Tablolarin cercevelerine cok onem verir ve onlarin da estetik bir butun halinde olmasina ozen gosterir. Butun sanat muzelerinde sanat eserleri genelde donem donem ayrilmisken burada oyle bir ayrima gidilmemis. Mesela soldaki ilk fotografta goruldugu uzere Picasso'nun Head of a Women (1907) isimli tablosunu, Modigliani'nin Madame Hanka Zborowski Leaning on a Chair (1919) tablosunu ve Afrikali yerlilere ait tahta oyma masklarla yanyana sergilemis ve tablolalarindaki kafalarin masklarla birbirine benzerligine dikkat cekmeye calismis. Ikinci fotografta ise ortadaki Renoir'in Young Mother  (1881) tablosunun renkleriyle altinda duran antika sandigin renklerindeki uyuma ve soluna koydugu Cezanne'in Millstone and Cistern under Trees (1894) tablosuyla sagina koydugu Renoir'in Wood Chair (1892) isimli tablosunda benzer manzara temasini iki farkli ressamin nasil farkli isledigine dikkat cekmeye calismis. Sandalyelerin, koselerde duran sehpa ve ibriklerin, her tablonun uzerinde asili duran metal islemelerin ve sandigin uzerindeki dekoratif esyalarin uyumu ve simeterisi de goze carpiyor.

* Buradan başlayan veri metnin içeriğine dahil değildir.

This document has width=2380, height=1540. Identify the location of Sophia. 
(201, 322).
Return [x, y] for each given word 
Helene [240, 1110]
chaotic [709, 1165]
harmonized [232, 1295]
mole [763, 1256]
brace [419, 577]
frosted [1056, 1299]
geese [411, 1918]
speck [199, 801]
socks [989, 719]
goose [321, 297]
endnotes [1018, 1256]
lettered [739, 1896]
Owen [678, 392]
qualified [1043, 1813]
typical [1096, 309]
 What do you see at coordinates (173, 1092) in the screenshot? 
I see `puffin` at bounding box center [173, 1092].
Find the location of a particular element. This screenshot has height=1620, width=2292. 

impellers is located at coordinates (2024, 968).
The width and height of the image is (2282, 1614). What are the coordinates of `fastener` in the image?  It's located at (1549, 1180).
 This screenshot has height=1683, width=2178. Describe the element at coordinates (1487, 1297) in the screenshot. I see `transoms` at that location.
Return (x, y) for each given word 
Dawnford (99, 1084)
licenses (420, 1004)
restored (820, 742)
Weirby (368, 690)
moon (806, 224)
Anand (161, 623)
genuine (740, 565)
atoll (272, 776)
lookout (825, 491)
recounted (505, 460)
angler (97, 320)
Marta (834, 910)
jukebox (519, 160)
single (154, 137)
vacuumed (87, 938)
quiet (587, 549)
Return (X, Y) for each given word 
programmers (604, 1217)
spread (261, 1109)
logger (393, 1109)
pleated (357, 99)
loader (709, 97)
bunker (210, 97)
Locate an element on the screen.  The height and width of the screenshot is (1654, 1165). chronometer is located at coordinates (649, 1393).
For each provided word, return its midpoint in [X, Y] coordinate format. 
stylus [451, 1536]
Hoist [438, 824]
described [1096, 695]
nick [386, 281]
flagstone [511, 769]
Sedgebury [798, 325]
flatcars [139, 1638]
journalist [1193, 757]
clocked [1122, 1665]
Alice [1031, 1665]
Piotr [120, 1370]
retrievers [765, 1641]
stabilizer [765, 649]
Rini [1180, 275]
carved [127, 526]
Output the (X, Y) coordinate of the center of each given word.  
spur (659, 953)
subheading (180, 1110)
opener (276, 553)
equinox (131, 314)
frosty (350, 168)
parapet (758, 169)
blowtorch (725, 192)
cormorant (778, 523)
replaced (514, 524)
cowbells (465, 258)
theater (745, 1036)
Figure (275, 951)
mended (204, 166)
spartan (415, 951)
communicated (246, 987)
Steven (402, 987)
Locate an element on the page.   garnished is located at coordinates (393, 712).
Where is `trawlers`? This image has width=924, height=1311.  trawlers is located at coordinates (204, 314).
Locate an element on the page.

Barnes aslinda degisik bir insan ve genis bir hayat ve sanat gorusune sahipmis. Sanatin para kazanma arzusu icin kullanilmasina ve muzelerin ticarethaneye donusturulmesine karsi. Bu yuzden kendi koleksiyonunun da maddi kazanc elde etmek icin halka degil sadece ogrencilere ve sanat egitimi almak isteyenlere acik olmasini istiyor. Philadelphia'daki sanat camiasi Barnes'i bu goruslerinden dolayi ve koleksiyonunu kamuya acmamasindan dolayi elestiriyor. Uzun yillar Philadelphia'daki sanat baronlarina ve sanat kurumlarina olan nefreti ve bu kurumlarda ust duzeyde gorev alan insanlarla yasadigi catismalardan dolayi vasiyetinde vakfin yonetimini hangi kuruma birakacagina karar veremiyor. Olmesine yakin vasiyetinde yaptigi degisiklikle vakfi Merion yakinlarindaki Afrikali-Amerikalilarin daha cok gittigi kucuk bir devlet universitesi olan Lincoln Universitesi'ne birakiyor. 1951 yilinda trafikte dur levhasinda durmayip gecerken bir kamyonun aracina carpmasi sonucu öluyor ve vakfin yonetimi Lincoln Universitesi'ne geciyor. 1980'li yillardan sonra Lincoln Universitesi'nin icinde bulundugu mali sorundan, ziyaretci sayisindaki kisitlamalardan ve eserlerin odunc verilmesini, satilmasini engelleyen kurallardan dolayi vakif bir dar bogaza giriyor ve kendisini idame ettirecek fonu yaratamaz hale geliyor. Philadelphia Belediyesi ve Philadelphia'daki sanat baronlari bu koleksiyona hakim olmayi ve bu koleksiyonu Philadelphia sehir merkezine tasimayi kafalarina koymuslar zaten. Boylece yavas yavas Barnes'in vasiyetindeki kurallar ihlal edilmeye baslaniyor. Once fon yaratmak icin koleksiyon Avrupa ve Amerika turnesine cikartiliyor, sonra koleksiyon daha fazla gun ziyaretciye aciliyor. Daha fazla ziyaretci, daha fazla otopark sorununa neden oluyor. Merion'da muzenin yakinlarina bir otopark yapilmasi icin ugrasilsa da buradaki halk buna karsi cikiyor ve artik koleksiyonun Philadelphia'ya tasinmasi gundeme geliyor fakat Lincoln Universitesi'nin sectigi 5 kisiden olusan vakif yonetimi buna karsi cikiyor. Lincoln Univesitesi icinde bulundugu finansal krizden cikmak icin para karsiligi vakif yonetimindeki kisi sayisini 15'e cikarma fikrini kabul ediyor ve Philadelphia'daki degisik sanat kurumlarindan 10 kisi daha yonetime katiliyor. Boylece Lincoln Universitesi'nden secilen 5 kisi azinlik durumuna dusuyor ve isler artik daha da kolaylasiyor. 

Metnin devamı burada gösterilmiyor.